= Set problem =
Copy out the entire passage about the log cabin winter and framing the new house, word for word.

= Supplied text =
——————————

The winter is a snowy, cold one and we are glad to be in the log cabin, although the enormous space we experienced at first has shrunk again with all five of us bumping shoulders. This has certainly encouraged me to continue with our building schedule. We are reasonably secure in our log cabin but it doesn`t take much to shake our confidence. Once I get a terrible bout of flu and lie helpless in bed while Heather tries to manage things on her own and care for me. The final straw is when she runs out of split firewood and can`t handle the big splitting maul to make more from some big fir rounds. Neighbour Bruce finds her in tears of frustration in the snow and takes over from her and later a doctor makes a house call for me.

When winter brings even more snow, the school bus does not run, so we all go cross country skiing up and down our trails and it isn`t until next Spring when we have felled many more trees, had them milled into lumber by a portable mill and we have got a load of plywood delivered that we are ready to begin framing up the new building. We have designed a split level house this time with its main windows facing south and with Bruce`s help the frame goes up in three days. After the long labour of the log cabin, this is a big boost. Bruce also has a house worth of repossessed windows he will sell me cheaply so we design around those sizes. We have bought a logging truck load of cedar poles from a neighbour and will use them to build posts and beams into the interior of the building. The upstairs room layout is still undetermined at this point so I pace around the big two-level space, figure out two bedrooms, a bathroom and living room and then frame up the window spaces. Then the plywood sheathing is cut out with the chainsaw. An architect no doubt would scream at such a process but it is so much easier to walk around in a space and plan it by laying pieces of lumber on the floor and moving them around to represent walls and doorways. I build a loft room for one daughter with the other two occupying the bedroom below. Like the log cabin, the upstairs will have high cathedral ceilings, this time lined with our own cedar planks milled from our own trees.

——————————

[Entries on target coordinates]
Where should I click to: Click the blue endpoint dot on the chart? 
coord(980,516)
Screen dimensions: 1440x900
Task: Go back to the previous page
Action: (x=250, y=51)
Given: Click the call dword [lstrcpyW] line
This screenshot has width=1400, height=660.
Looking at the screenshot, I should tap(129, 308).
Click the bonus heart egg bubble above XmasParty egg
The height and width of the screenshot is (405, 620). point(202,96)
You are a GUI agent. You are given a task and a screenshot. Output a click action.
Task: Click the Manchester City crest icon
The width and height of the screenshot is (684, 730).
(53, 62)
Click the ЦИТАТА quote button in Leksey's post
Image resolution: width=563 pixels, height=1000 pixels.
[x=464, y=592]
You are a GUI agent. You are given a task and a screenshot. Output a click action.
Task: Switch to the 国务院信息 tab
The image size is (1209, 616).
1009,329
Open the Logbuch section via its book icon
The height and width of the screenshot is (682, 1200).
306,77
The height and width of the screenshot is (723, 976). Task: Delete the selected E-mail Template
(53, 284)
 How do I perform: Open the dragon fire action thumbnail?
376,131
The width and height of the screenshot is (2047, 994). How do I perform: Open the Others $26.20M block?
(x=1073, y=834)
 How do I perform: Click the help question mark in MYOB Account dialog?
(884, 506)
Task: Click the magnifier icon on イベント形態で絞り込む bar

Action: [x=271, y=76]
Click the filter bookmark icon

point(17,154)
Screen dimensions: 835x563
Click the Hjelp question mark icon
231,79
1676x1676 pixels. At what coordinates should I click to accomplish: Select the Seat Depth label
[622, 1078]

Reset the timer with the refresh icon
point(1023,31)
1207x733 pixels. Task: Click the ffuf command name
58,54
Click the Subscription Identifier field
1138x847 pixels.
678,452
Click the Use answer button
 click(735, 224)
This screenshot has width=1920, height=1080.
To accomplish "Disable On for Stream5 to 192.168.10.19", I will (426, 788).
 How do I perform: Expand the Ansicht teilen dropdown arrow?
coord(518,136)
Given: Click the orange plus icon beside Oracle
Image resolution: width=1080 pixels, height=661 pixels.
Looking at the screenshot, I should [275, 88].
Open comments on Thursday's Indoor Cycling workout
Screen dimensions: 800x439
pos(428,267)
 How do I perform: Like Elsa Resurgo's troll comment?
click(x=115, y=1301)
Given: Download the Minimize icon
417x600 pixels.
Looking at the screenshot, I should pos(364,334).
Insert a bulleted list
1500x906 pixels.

——————————

= Solution to the problem =
The winter is a snowy, cold one and we are glad to be in the log cabin, although the enormous space we experienced at first has shrunk again with all five of us bumping shoulders. This has certainly encouraged me to continue with our building schedule. We are reasonably secure in our log cabin but it doesn`t take much to shake our confidence. Once I get a terrible bout of flu and lie helpless in bed while Heather tries to manage things on her own and care for me. The final straw is when she runs out of split firewood and can`t handle the big splitting maul to make more from some big fir rounds. Neighbour Bruce finds her in tears of frustration in the snow and takes over from her and later a doctor makes a house call for me.

When winter brings even more snow, the school bus does not run, so we all go cross country skiing up and down our trails and it isn`t until next Spring when we have felled many more trees, had them milled into lumber by a portable mill and we have got a load of plywood delivered that we are ready to begin framing up the new building. We have designed a split level house this time with its main windows facing south and with Bruce`s help the frame goes up in three days. After the long labour of the log cabin, this is a big boost. Bruce also has a house worth of repossessed windows he will sell me cheaply so we design around those sizes. We have bought a logging truck load of cedar poles from a neighbour and will use them to build posts and beams into the interior of the building. The upstairs room layout is still undetermined at this point so I pace around the big two-level space, figure out two bedrooms, a bathroom and living room and then frame up the window spaces. Then the plywood sheathing is cut out with the chainsaw. An architect no doubt would scream at such a process but it is so much easier to walk around in a space and plan it by laying pieces of lumber on the floor and moving them around to represent walls and doorways. I build a loft room for one daughter with the other two occupying the bedroom below. Like the log cabin, the upstairs will have high cathedral ceilings, this time lined with our own cedar planks milled from our own trees.